Eating (especially sugary, salty and/or fatty foods), smoking, drinking, taking drugs, shopping, gambling and the many other behaviours and processes that can become addictive, all have one thing in common – people engage in those behaviours to blot out, swallow or distract themselves from difficult or painful feelings.
At first, you notice that when you have ‘that feeling’, you can make it go away by engaging in your addiction. After a little while, you start ‘doing’ your addiction in case the difficult feeling comes up. And then you forget what the difficult feeling you were dodging was in the first place – only now, if you try to stop the addictive behaviour, you feel terrible.
By doing EFT as soon as the craving comes up, you can not only vapourise the craving; more importantly, you can get to the root cause of the addiction – the painful feeling, limiting belief or traumatic memory that drove the craving in the first place.
Like my client Ruben, you’ll find that after doing EFT properly and thoroughly on your craving, it simply vanishes without a trace!

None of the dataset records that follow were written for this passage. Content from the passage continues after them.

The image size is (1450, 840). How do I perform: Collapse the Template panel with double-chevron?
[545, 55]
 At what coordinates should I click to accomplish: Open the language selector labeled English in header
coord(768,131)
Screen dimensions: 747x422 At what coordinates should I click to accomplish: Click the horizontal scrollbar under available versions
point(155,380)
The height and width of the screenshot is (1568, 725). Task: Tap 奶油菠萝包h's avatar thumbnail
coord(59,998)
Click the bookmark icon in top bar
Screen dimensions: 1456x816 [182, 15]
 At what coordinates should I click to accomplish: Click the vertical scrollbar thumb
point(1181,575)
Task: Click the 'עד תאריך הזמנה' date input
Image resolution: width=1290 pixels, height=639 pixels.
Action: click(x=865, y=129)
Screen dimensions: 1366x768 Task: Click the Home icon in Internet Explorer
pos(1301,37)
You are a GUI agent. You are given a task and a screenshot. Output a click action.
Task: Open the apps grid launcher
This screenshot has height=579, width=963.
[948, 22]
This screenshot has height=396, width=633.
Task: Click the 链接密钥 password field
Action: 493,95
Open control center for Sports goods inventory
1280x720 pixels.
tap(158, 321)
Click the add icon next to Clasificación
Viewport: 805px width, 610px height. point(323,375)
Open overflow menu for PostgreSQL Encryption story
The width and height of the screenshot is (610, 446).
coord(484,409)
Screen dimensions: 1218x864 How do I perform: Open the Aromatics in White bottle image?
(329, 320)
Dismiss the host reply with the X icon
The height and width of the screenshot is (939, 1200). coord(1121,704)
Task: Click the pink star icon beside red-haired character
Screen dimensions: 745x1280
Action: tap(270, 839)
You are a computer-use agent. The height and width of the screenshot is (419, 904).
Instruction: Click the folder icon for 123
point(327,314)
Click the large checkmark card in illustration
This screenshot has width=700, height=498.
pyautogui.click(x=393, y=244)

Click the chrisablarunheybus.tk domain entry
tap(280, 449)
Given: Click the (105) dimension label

"Since our last EFT session I have had this strange reprogrammed feel. As if I am a different person. I really no longer feel interested in those foods! I was in Yeshivah this morning and of course there was all that free white bread that they always have for us. But I didn't even notice it. I feel a bit weird though as if I am supposed to want it, and my mind tells me, 'hey Ruben you're supposed to want that so why don't you?' And I honestly think that it looks gross. Really really weird. I really don't want it. Anyway, thank you!"